Having a SATA raid 5 setup in a computer can be both a great thing, as well as a terrible thing.  They key to making this setup work is research and knowing what options you want as a computer user.

First, let's take a look at exactly what a SATA raid 5 is.  Just like any raid 5 setup, this will require a minimum of 3 drives, and a maximum only limited by the control, or ports on your raid 5 setup.  A raid 5 setup is beneficial in a couple of ways.  You gain speed as the information is spanned across however many drives you have in your volume.

You also gain redundancy in a SATA raid 5 setup.  One drive in a raid 5 can fail, and you lose no information.  This does come at a cost however, you will lose the equivalant of one hard drive of space for this function.  If a drive fails, you simply replace the drive with one of the same size or bigger, then rebuild the raid set.  During this time system performance will be slow until the rebuild is finished.

1 2 3 4
C D D D
D D D C
D D C D
D C D D
How does it work?  It's actually a simple concept, let's say you have 4 hard drives in your raid 5 setup.  We'll use the table to the right     here to illustrate what is happening.  The numbers at the top of       the table represent the hard drives.  D stands for Data, and C stands for Calculation.  As you can see, any one drive can fail and the raid setup can be rebuilt after the drive is replaced simply by calculating the missing piece of the puzzle.

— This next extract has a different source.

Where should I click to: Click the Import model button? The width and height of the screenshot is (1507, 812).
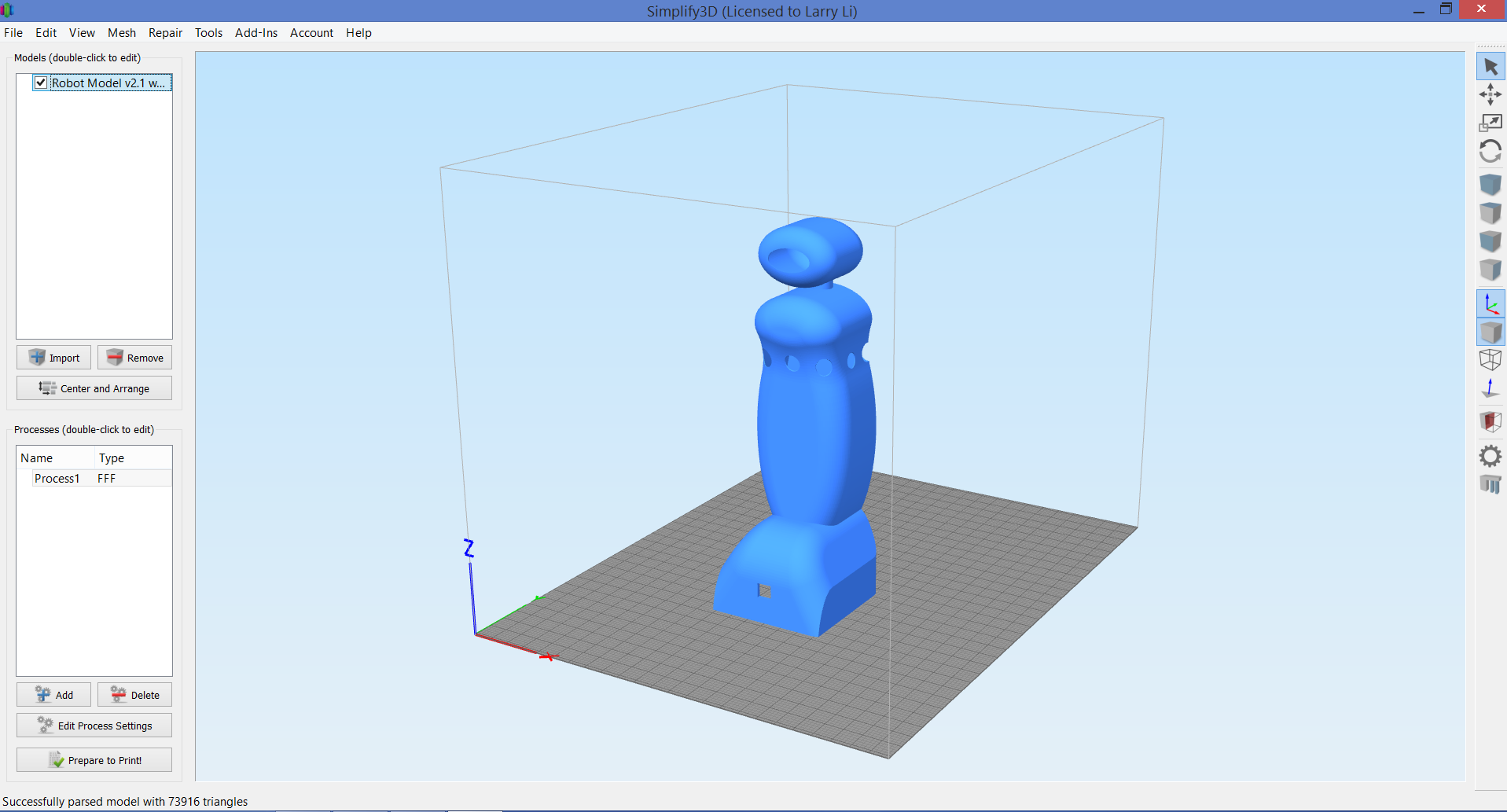pyautogui.click(x=53, y=358)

TIP! For maximum performance, a separate controller that has it's own hardware to perform the calculation otherwise the result will be really slow write times.

I've tried a hardware SATA raid 5 using 3 drives setup through the BIOS of the motherboard.  Sad to say, motherboards currently just don't handle this well, it's more of a software based raid and the performance left my computer feeling very sluggish.

There is good news though.  For those of you reading this page, it already means you are expecting to buy multiple drives, instead of setting up a raid 5 without the proper hardware controller, or overpaying to get one, let's look at a different setup that not only gives redundancy but performance.

The current setup I use is a raid stripe, or raid 0 setup with 2 drives, then use a 3rd drive for my redundancy.  There is simply a folder structure on my raid 0 volume that has all of my data, this I use daily and gives me a ton of performance since it's striped.  The other drive is simply a copy of this backup folder structure.  To backup, simply copy and paste modified or missing files into your structure weekly and you've got a seriously fast hard drive for reads and writes, plus if your raid 0 fails on you, you've still got your backup so nothing is lost.

TIP! I use the command xcopy C:\location\*.* d:\ /d /e /v /y /h in a batch file to do my backup to my non raid 0 drive.  To use it, simply replace location with your source folder of what you want to backup, and replace d:\ with the drive letter you'd like to backup too.  This will copy only modified files and new files in the same folder structure.

If performance isn't that critical, a raid 5 is a great option.  The read speeds are still fast, it's just the writes that you'll notice will suffer in speed but, you do get the security of being able to have a drive fail without having to reinstall Windows or any of your programs.  You simply replace the drive, rebuild the raid and continue to work, even while the raid is being rebuilt.